La mente di Rose partì completamente, iniziò a traballare e a correre verso l'entrata del museo. Alcuni pompieri cercarono di trattenerla per le braccia ma lei si divincolò, liberandosi dalla presa. Non le importava nulla, voleva solo entrare in quel museo e ritrovare sua figlia salva che le diceva, con la sua solita aria da so tutto io, che si era preoccupata per nulla. Arrivò alle porte automatiche del museo, e quasi ebbe paura di entrare. Ma il sensore si era già attivato e fu costretta ad entrare. Mentre faceva qualche passo, un grande calore l'avvolse. Si trovò all'interno guardandosi intorno: dalla cartina centrale indicante la piantina dell'edificio e da una donna dietro ad una biglietteria, dedusse di trovasi in un museo. Ma perché sarebbe dovuta entrare in un museo?

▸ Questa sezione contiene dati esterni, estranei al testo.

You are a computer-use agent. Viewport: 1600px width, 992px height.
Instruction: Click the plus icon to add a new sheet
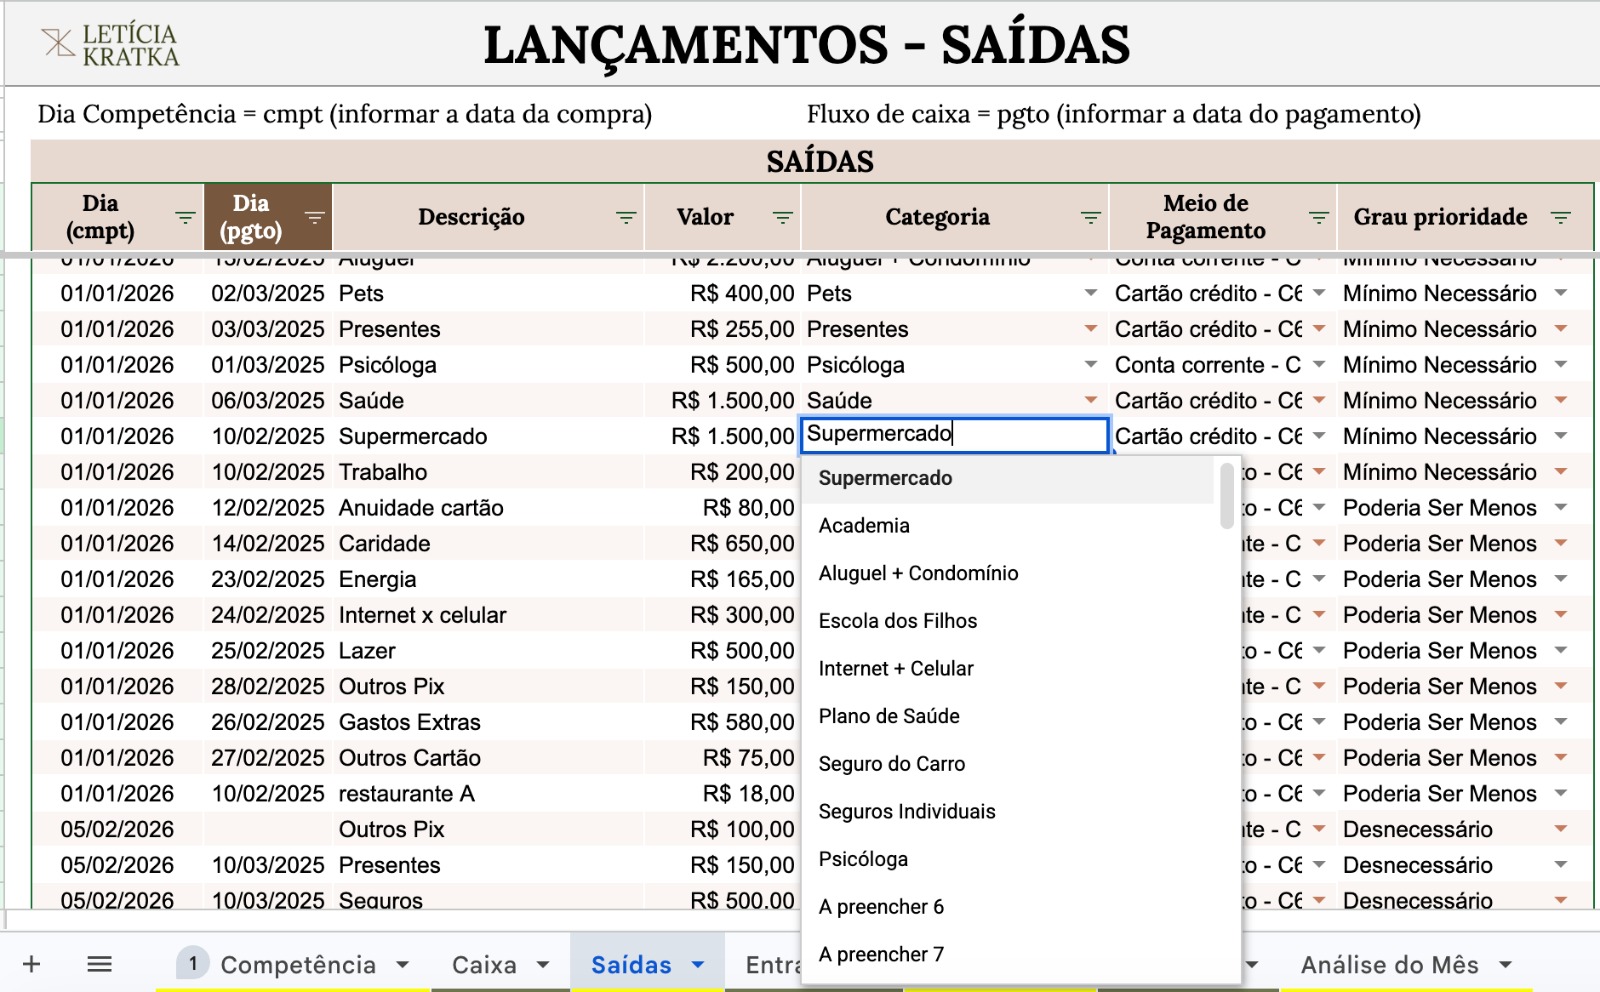(x=33, y=964)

-Posso aiutarla?- Le chiese la donna vedendola smarrita. -No, mi scusi, non ricordo bene ma credo che a quest'ora dovrei essere al lavoro... credo di aver sbagliato posto- Neanche lei sapeva quello che stesse dicendo.
-Ok, non si preoccupi. Stiamo anche per chiudere per la pausa pranzo. Li è l'uscita- La donna la guardò un po' stranita ma fu comunque cordiale con lei e le indicò l'uscita. Rose si scusò ancora e uscì.
Mentre camminava verso la sua macchina cercò di ricordare cosa avrebbe dovuto fare quel pomeriggio e soprattutto perché era venuta lì. Eppure, si ricordava di dover fare qualcosa di importante, ma non le veniva in mente nulla. Nel parcheggio c'erano persone frastornate almeno quanto lei: alcune classi con i propri professori probabilmente lì in visita, si diressero verso dei pull man parcheggiati fuori. Del personale del museo si affrettava a tornare immediatamente nella struttura. C'erano addirittura alcune volanti della polizia.
Arrivò all'auto e non capì come mai fosse parcheggiata tanto male, non era da lei. prima di entrare guardò il museo: per essere così nuovo, era già popolarissimo e poi era anche davvero sicuro, a prova di incendio o terremoto. Guardò l'ultimo piano: la sala della preistoria era appena stata inaugurata e le sarebbe piaciuto tantissimo vederla. Si alzò sulla punta dei piedi per maggiore visuale: anche da lì giù lo scheletro di tirannosauro toglieva il fiato.